BEGIN

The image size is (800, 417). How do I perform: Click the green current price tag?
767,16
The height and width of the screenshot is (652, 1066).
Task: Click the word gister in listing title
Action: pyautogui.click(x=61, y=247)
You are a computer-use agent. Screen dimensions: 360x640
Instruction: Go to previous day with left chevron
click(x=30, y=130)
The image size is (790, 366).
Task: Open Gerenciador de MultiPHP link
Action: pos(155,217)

END
BEGIN

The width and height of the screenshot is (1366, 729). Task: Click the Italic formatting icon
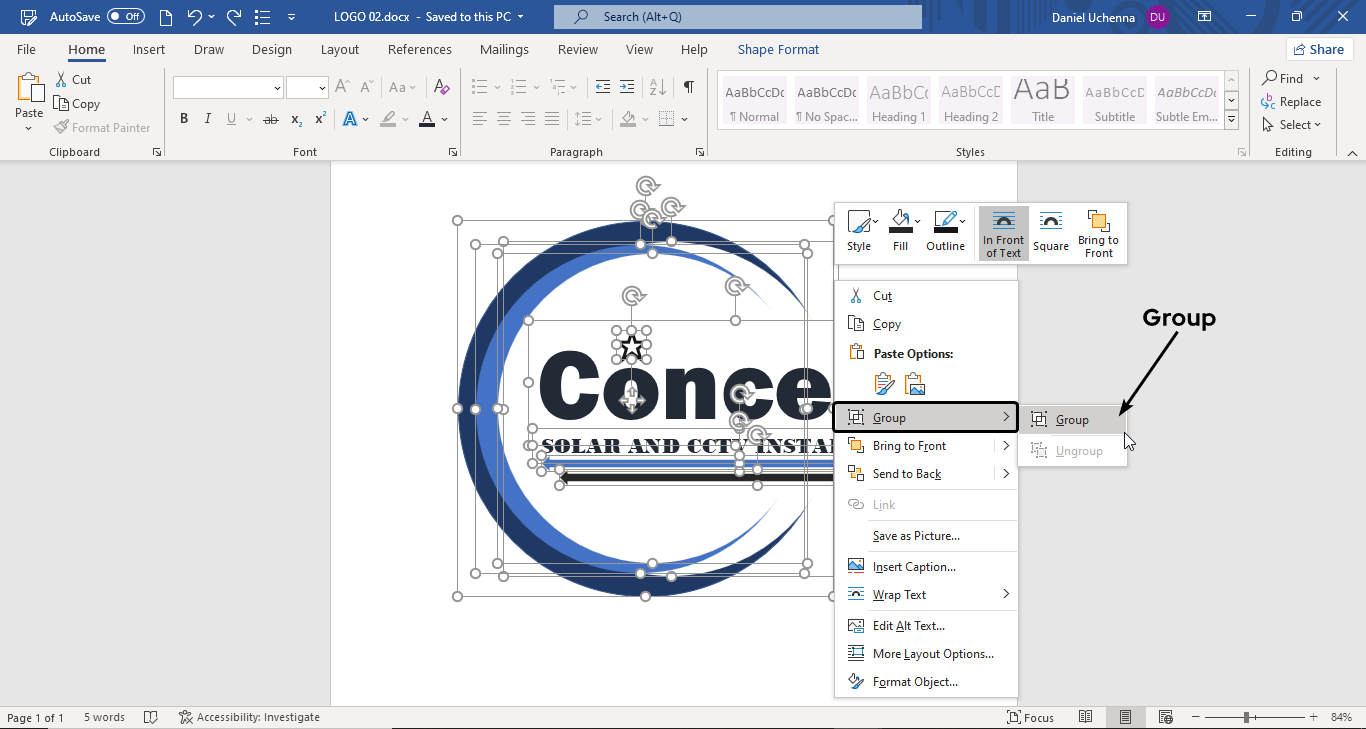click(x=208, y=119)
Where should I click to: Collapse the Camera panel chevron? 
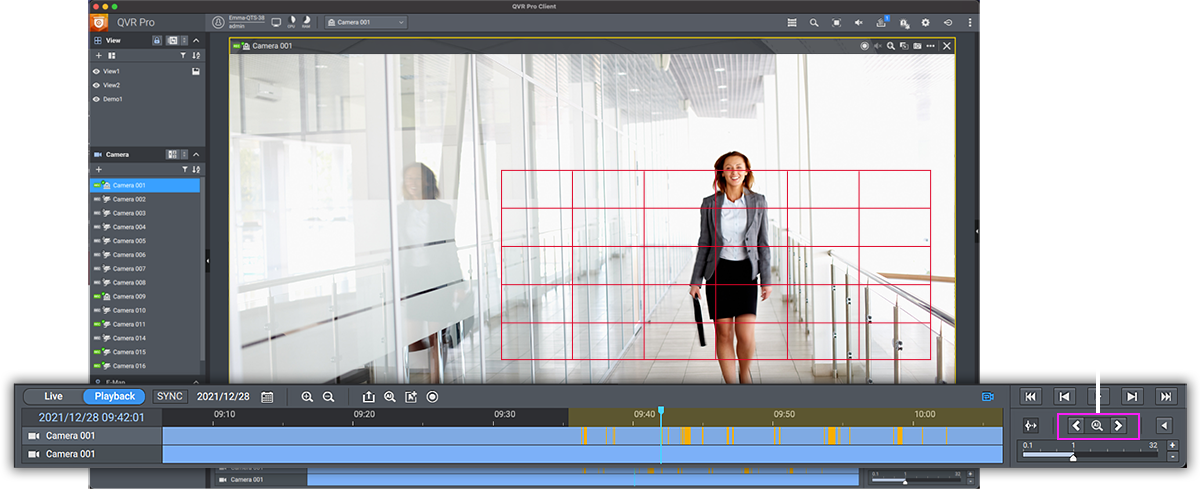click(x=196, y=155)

END

INSTRUCTIONS TO FOLLOW: Give an exact copy of the lines above from the line with "The image size is (800, 417)." up to and including the line with "You are a computer-use", and leave everything else out.

WRITTEN RESPONSE:
The image size is (800, 417). How do I perform: Click the green current price tag?
767,16
The height and width of the screenshot is (652, 1066).
Task: Click the word gister in listing title
Action: pyautogui.click(x=61, y=247)
You are a computer-use agent. Screen dimensions: 360x640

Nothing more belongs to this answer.